The point is that the design makes sense if you think about it from the stand-point of the common case, in which each undo state involves a small change relative to the previous undo state (or the initial game state, for the first undo state). In that case it is expected that there will be lots of undo states, each quite small, so each @saveundo call adds a new undo state on, then runs through the linked list to make sure not too much memory is being used.

However, CM does a lot of up-front computation, with the result that the first undo state, relative to the initial game state, is huge. Probably the best fix will be to change the method that discards undo states to not discard the most recent, as we’ve already gone to the trouble of working it out by this point.

A CM save file at the beginning of the game is about 91kb, so I would’ve thought there’d be space for the undo slot. Maybe it’s a different format than Quetzal.

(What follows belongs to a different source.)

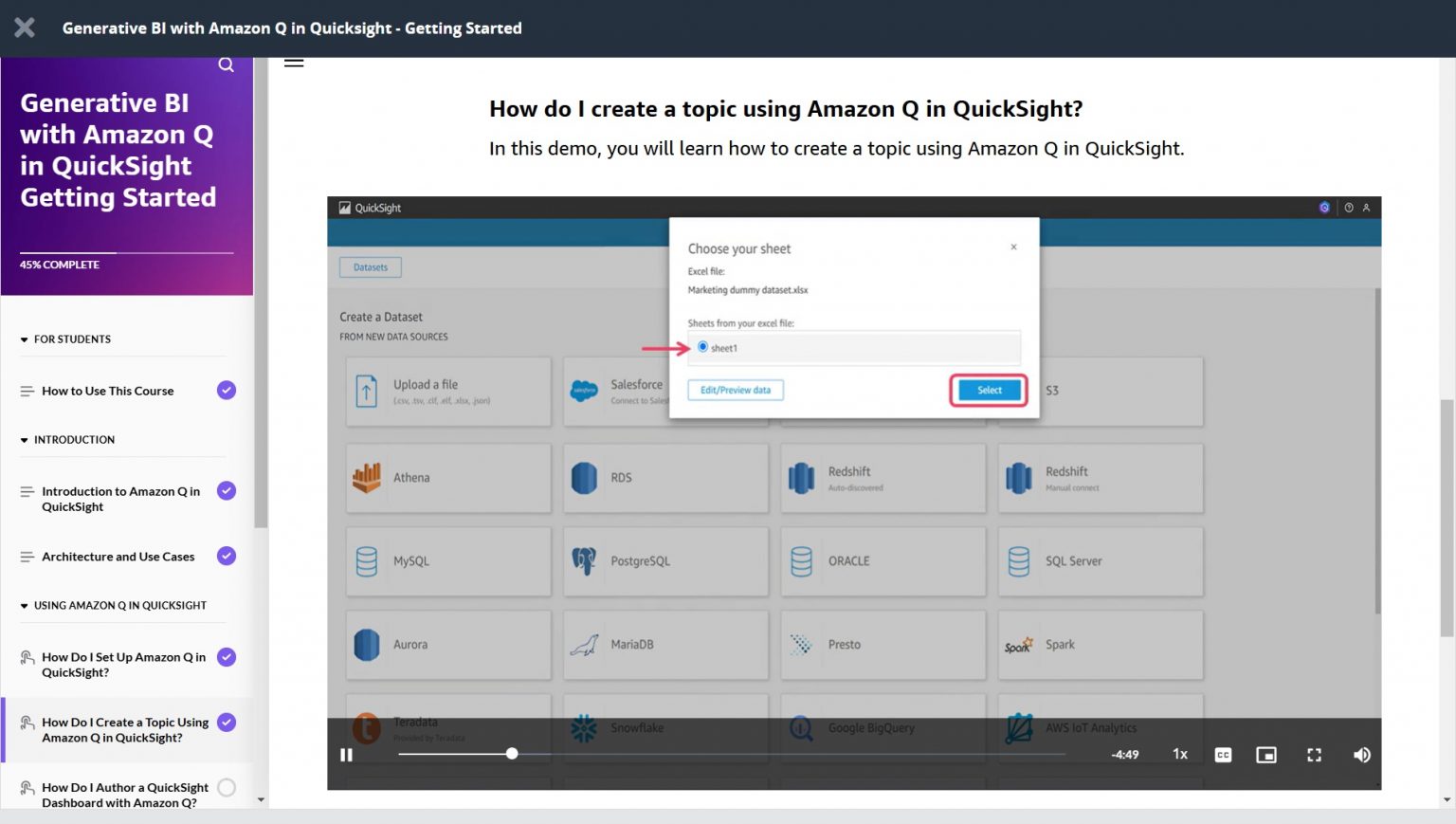Enable closed captions in the video player
The image size is (1456, 824).
1223,755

At startup, CM caches a bunch of information about every object in the game in order to speed up the letter-transformation lookups, which is why it’s such a big change. (I’m not sure that actually helps resolve the issue at all, though.)

Hello, all!
I was wondering if I could get some hints on doing something that I will probably need later on:

[spoiler]I want to get the Origin Paste from Parker at the Counterfeit Monkey. But whatever I choose as the object to bet on, I never seem to get a prompt I can make using solely letter-removal (which is all I have at this point). For instance, I always get ‘something smaller than a pebble’ whenever I show ‘apple’ (obviously ‘liquid’ would be a better one, since I could just P-remove, but alas).

Since each object I pick always yields the same prompt, I’m assuming this is by design, which leads me to wonder: is there some other tool I need first, or some specific item I need to bet on, or is my vocabulary just lacking?

It’s late now, but tomorrow I’ll post my inventory at this point if it’s needed.[/spoiler]

I wish I could help you, but alas, don’t ask me how, I solved that one completely by accident.

Increasingly explicit hints:

You actually have one option aside from the letter remover.

If you show Parker something that is already in a transformed state, turning the object back with the gel will also count as winning the bet if it meets the qualifications.

It’s possible to win this by (relative) luck. However, there is one object that you may or may not have found that will always be able to transform into a bet-winning object.

Did you find something in the outdoor cafe?

You may need to transform the SPILL to a PILL for easy carrying.

If you show this item to Parker in the SPILL form, he might ask for a small object or something that fits the edible-imports category, either of which will be matched by PILL. If you show it to him as a PILL, he’ll ask for a liquid and you can turn it back to a SPILL.

Ooh, thanks a lot! I hadn’t thought to try the spill/pill yet.

I’ve loved this story so far; the mechanics are intriguing and incredibly clever, and I can’t wait to see how much public property I can deface once I get some of the other cool toys. Heheheh.